Natacha Polony, journaliste et essayiste française, a annoncé qu’elle prenait désormais part au jeu politique en lançant un mouvement destiné, selon elle, aux « orphelins de la politique ». Dans un entretien publié le 28 août par Le Parisien, elle précise vouloir « perturber le jeu politique, aujourd’hui sclérosé et verrouillé » et indique qu’elle ne ferme pas la porte à une candidature à l’Élysée en 2027.
Un mouvement pour « rassembler les forces vives »
Polony explique vouloir constituer une dynamique capable de rassembler des citoyens qu’elle juge laissés pour compte par les partis établis. Elle évoque la naissance prochaine d’un projet dont le nom et les contours seront définis ultérieurement. L’objectif affiché est de redonner la parole aux Français et d’apporter une offre alternative à ce qu’elle décrit comme un duel politique polarisé.
« Je n’exclus rien »
Interrogée sur une possible candidature à la présidence, la journaliste répond laconiquement qu’elle n’« exclut rien ». Elle explique vouloir prendre part au débat présidentiel afin d’« en sortir » certaines dynamiques et d’ouvrir d’autres perspectives que, selon elle, les principaux protagonistes actuels ne portent pas adéquatement.

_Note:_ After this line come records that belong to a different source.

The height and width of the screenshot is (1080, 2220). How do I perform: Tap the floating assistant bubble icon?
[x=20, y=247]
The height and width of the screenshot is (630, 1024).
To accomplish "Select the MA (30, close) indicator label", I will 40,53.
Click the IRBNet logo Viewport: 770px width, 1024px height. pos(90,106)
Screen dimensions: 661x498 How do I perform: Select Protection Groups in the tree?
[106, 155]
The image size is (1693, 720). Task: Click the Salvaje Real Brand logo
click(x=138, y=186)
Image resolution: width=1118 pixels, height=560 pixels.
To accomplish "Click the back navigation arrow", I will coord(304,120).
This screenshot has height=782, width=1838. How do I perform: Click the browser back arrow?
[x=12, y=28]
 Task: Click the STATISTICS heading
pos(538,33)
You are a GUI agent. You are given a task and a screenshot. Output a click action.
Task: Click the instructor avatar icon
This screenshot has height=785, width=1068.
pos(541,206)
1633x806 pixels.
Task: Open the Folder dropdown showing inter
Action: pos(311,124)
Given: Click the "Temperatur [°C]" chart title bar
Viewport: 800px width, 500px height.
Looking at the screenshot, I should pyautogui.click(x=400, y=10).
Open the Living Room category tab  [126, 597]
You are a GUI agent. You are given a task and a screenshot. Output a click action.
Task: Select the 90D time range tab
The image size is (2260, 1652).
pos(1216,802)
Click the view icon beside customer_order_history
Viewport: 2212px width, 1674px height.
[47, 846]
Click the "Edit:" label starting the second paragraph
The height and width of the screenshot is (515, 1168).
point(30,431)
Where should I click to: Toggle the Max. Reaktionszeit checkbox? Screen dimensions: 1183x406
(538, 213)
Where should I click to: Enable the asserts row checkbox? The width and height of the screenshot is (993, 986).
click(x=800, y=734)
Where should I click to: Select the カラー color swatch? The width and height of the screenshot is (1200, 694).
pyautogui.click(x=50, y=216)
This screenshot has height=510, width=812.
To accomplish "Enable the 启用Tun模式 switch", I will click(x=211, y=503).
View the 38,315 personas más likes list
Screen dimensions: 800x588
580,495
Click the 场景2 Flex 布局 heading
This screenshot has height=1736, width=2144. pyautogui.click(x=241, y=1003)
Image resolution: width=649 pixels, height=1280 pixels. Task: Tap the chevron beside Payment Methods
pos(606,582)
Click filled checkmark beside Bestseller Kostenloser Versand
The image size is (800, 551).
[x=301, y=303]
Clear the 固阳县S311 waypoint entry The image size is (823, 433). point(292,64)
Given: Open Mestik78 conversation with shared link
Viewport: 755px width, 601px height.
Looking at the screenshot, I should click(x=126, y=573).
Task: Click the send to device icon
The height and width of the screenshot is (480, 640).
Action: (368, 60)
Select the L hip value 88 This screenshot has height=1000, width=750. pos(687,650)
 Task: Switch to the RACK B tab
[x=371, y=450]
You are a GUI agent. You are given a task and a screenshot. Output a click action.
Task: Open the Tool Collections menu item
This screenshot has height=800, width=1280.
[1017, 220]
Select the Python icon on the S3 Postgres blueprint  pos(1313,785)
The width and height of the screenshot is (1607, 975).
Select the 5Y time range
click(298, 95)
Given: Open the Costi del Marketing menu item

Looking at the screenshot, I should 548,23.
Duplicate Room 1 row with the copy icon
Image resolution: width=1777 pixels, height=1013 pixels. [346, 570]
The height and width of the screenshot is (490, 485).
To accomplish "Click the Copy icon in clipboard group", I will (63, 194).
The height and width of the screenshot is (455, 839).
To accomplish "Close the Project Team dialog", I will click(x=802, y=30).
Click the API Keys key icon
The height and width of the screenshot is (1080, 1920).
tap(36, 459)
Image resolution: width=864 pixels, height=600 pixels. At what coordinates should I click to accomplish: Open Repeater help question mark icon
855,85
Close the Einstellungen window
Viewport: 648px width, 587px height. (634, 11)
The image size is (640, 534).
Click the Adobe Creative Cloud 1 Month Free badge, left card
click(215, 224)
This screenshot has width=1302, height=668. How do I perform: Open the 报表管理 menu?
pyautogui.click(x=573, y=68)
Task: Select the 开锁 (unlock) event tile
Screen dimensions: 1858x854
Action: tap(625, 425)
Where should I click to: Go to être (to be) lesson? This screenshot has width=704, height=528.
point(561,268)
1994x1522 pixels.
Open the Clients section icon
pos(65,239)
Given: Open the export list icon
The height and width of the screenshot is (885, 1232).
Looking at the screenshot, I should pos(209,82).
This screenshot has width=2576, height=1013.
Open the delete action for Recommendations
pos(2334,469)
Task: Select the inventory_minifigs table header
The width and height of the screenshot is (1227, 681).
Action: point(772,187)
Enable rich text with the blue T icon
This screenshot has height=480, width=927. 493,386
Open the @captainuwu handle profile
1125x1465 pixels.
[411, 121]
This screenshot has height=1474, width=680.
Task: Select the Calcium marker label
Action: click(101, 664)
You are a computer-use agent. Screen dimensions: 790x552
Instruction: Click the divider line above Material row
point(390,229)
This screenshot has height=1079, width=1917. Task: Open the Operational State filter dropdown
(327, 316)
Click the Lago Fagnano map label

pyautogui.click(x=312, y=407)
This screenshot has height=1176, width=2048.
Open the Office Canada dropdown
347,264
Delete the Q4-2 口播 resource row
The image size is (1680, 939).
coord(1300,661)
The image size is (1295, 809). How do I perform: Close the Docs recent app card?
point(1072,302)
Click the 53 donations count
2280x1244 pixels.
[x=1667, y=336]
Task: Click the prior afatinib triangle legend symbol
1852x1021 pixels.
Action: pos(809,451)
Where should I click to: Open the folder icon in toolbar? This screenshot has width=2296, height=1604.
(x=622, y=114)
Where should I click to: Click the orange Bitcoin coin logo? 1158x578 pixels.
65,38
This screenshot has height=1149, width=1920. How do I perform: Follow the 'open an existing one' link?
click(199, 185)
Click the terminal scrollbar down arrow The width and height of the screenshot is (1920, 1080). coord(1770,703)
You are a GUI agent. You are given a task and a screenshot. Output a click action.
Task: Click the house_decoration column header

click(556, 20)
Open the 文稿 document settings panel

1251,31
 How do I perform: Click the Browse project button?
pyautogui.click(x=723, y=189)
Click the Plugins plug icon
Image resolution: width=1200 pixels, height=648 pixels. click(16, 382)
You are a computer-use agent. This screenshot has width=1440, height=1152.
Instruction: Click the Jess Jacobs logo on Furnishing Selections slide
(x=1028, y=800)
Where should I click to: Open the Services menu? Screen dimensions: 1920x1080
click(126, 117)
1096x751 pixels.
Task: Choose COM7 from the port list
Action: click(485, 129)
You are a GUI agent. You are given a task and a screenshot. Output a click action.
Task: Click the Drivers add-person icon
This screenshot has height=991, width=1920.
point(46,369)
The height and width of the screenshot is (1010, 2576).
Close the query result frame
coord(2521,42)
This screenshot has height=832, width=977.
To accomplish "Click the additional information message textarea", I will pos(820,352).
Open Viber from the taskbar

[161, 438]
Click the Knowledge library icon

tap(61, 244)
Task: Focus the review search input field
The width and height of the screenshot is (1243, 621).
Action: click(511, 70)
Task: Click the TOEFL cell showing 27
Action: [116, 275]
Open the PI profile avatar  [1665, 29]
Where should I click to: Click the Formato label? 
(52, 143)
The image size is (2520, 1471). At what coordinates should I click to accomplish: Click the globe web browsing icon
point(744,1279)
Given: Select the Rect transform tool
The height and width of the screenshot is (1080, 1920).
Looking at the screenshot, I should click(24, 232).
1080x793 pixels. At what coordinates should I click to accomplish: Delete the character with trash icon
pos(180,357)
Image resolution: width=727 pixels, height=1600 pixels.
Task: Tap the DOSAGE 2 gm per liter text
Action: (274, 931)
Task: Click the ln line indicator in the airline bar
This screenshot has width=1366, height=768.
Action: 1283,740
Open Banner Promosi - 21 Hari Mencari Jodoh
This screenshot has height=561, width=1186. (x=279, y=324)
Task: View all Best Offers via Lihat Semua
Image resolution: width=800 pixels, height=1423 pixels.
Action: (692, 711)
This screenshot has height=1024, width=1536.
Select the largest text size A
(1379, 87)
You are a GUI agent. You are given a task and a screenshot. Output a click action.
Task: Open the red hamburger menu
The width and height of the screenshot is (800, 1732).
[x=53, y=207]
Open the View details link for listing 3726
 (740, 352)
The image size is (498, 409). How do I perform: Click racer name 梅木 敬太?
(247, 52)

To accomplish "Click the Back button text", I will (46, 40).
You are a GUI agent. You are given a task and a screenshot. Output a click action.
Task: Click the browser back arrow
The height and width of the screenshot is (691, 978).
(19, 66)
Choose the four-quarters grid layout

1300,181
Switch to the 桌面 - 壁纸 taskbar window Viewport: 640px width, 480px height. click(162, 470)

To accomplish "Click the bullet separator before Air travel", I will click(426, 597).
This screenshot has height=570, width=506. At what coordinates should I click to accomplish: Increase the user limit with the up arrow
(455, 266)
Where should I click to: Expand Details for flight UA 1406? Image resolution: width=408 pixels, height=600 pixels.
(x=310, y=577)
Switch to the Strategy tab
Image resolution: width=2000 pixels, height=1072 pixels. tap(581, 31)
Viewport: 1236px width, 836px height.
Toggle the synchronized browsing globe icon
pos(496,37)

Positionnement idéologique et volonté de rupture
Sur le plan idéologique, Polony rejette le clivage traditionnel gauche-droite, jugeant ces catégories « galvaudées ». Elle se réfère toutefois à des héritages précis en matière de référence politique : le « gaullisme social » de Philippe Séguin et la « gauche républicaine » incarnée par Jean‑Pierre Chevènement. Ces références indiquent une tentative de combiner un patriotisme social et une volonté de politique républicaine, sans pour autant s’inscrire dans les grands partis existants.
La journaliste dénonce par ailleurs la réduction du débat public à un affrontement entre deux figures qu’elle qualifie de propositions « violentes et inadaptées », citant Jean‑Luc Mélenchon d’un côté et Marine Le Pen de l’autre. Sa démarche vise donc, selon elle, à proposer une alternative à cette bipolarisation.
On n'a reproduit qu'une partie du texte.